Wilkinson v. Coffee County

499 S.W.2d 261, 1971 Tenn. App. LEXIS 240
CourtCourt of Appeals of Tennessee
DecidedOctober 29, 1971
StatusPublished

This text of 499 S.W.2d 261 (Wilkinson v. Coffee County) is published on Counsel Stack Legal Research, covering Court of Appeals of Tennessee primary law. Counsel Stack provides free access to over 12 million legal documents including statutes, case law, regulations, and constitutions.

Bluebook
Wilkinson v. Coffee County, 499 S.W.2d 261, 1971 Tenn. App. LEXIS 240 (Tenn. Ct. App. 1971).

Opinion

OPINION

SHRIVER, Judge.

The parties will be referred to as petitioners and defendant, as they appeared in the Court below.

[262]*262This is an inverse condemnation case in which A. C. Wilkinson and wife contend that their means of ingress and egress to and from a 143 acre tract of unimproved timber land in Coffee County, Tennessee was destroyed by the construction of Interstate Highway 24 and the closing of the road leading to that property.
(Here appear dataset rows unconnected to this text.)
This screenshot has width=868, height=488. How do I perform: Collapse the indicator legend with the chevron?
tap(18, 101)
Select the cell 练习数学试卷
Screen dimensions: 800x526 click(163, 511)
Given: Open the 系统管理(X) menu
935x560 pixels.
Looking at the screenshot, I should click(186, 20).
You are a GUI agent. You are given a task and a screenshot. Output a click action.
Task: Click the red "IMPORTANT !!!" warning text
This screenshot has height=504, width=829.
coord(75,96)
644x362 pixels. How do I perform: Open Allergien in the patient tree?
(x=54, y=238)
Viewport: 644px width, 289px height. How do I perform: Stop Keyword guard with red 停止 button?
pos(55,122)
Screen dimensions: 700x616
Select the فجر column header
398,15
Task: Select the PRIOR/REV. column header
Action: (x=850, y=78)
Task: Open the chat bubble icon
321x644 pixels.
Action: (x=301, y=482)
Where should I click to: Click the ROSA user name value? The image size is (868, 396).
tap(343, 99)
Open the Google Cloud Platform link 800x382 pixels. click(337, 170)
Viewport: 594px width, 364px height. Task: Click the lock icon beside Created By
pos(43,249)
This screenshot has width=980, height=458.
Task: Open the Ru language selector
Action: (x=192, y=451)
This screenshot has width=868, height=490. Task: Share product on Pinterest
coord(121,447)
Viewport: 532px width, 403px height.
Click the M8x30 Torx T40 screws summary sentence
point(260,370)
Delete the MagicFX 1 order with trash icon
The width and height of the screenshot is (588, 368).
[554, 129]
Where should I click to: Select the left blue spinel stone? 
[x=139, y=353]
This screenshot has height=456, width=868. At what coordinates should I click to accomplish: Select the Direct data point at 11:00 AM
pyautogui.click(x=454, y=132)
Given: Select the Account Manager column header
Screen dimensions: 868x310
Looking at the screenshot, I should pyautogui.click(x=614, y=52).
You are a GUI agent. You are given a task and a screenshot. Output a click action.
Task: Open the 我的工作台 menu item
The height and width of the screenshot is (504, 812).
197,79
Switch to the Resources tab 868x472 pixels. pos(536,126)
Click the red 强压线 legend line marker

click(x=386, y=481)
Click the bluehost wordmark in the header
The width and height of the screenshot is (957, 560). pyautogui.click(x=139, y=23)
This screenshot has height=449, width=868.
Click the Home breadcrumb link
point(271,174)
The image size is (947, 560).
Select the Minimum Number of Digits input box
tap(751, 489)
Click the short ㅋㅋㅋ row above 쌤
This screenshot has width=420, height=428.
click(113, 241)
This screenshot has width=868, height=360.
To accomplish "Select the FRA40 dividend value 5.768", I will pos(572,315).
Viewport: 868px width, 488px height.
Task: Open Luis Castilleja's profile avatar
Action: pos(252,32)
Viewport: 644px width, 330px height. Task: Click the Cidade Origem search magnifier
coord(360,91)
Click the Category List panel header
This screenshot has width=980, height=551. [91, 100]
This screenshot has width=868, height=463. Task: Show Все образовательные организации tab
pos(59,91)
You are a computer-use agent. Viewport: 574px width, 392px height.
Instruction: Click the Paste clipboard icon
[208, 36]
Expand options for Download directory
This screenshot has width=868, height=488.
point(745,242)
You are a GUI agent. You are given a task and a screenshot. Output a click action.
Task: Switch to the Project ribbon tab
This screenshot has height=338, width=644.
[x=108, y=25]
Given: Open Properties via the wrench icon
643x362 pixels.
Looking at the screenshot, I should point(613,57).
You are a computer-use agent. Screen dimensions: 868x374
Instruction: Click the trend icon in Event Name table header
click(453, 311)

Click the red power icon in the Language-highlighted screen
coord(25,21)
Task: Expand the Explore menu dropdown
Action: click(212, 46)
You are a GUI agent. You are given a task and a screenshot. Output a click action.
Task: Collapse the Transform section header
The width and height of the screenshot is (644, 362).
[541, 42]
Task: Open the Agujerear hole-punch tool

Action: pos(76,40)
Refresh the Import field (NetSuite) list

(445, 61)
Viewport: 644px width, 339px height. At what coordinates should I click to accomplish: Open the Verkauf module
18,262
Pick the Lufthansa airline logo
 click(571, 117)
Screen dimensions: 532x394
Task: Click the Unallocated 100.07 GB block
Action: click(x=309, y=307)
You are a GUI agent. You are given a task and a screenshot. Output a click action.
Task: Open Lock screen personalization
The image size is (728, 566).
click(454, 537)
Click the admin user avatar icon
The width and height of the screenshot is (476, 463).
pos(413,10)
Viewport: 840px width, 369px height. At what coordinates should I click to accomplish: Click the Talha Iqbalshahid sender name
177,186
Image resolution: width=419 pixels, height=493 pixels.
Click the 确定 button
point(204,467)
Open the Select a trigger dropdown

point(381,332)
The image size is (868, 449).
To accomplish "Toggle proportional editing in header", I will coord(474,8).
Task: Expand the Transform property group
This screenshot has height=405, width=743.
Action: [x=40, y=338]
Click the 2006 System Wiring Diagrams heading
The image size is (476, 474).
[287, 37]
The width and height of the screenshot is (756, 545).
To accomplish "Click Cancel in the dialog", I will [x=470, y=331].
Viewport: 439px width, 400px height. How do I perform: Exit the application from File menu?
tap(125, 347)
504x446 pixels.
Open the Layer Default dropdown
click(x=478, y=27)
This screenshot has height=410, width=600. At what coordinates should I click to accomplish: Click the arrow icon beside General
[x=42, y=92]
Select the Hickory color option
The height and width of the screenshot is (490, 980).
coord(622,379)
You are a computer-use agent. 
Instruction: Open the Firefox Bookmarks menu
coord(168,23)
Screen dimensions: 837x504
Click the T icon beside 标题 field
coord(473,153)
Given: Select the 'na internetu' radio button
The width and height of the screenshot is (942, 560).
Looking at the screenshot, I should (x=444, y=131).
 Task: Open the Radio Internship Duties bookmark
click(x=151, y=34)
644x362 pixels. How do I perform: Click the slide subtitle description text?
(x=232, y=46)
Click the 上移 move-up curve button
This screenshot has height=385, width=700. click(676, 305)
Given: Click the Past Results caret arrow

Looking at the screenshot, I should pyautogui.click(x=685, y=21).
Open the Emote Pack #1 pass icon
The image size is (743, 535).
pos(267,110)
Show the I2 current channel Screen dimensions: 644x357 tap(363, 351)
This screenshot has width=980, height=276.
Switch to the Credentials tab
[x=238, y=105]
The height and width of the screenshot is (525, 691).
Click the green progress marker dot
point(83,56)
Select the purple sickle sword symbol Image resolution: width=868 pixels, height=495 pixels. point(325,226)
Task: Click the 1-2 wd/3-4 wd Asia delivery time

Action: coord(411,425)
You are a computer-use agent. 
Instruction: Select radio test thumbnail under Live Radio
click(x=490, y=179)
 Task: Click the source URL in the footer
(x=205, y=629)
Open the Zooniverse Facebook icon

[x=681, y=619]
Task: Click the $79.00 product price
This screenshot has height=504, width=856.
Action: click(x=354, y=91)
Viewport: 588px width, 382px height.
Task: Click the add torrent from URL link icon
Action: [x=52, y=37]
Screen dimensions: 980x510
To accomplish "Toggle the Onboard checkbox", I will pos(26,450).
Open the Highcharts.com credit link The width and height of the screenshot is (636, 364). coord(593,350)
On December 31, 1969, petitioners instituted suit in the Circuit Court of Coffee County, Tennessee against Coffee County, pursuant to the provisions of Section 23-1423 T.C.A., seeking damages as a result of the destruction of their right of ingress and egress by the closing of the road leading from the Panhandle Road in that County to petitioners’ tract of land.

On April 15, 1970, the defendant filed a Plea of the Statute of Limitations. Replication to that plea was filed by the petitioners on May 13, 1970, which plea was heard by the Court and overruled.

Thereafter, on October 9, 1970, the defendant filed its general issue plea of not guilty.

The case was tried on October 9th, 1970, before the Honorable Wallace J. Smith, Special Judge, and a jury, resulting in a verdict and judgment in favor of the petitioners wherein their damages were fixed at $3,500.00. The verdict was approved by the Trial Judge and judgment accordingly entered on December 17, 1970.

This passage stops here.